**Entries**
## start

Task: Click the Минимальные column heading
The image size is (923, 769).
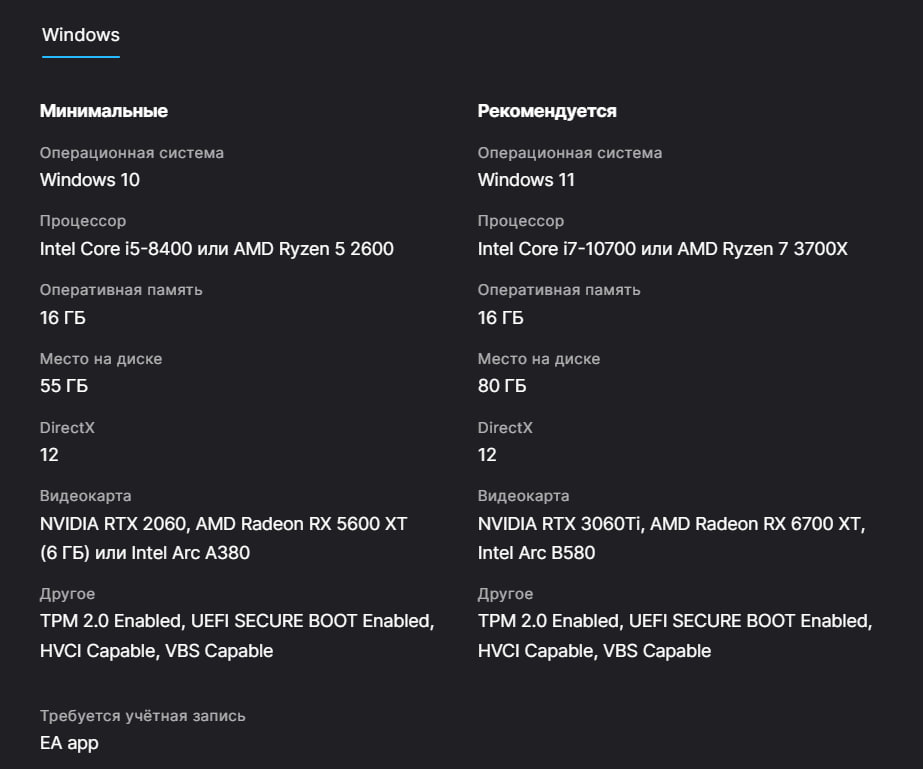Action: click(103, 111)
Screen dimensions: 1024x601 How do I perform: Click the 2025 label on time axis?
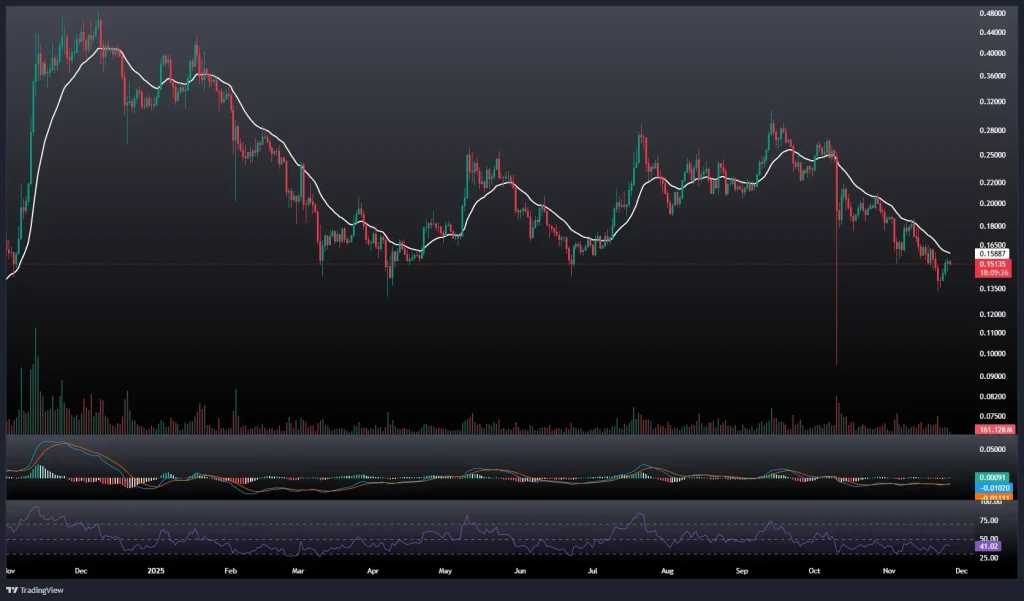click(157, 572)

## end

**Exercise prompt**
Output the whole listing above word for word, leaving out the pictures.

**Answer to this exercise**
Task: Click the Минимальные column heading
The image size is (923, 769).
Action: click(103, 111)
Screen dimensions: 1024x601 How do I perform: Click the 2025 label on time axis?
click(157, 572)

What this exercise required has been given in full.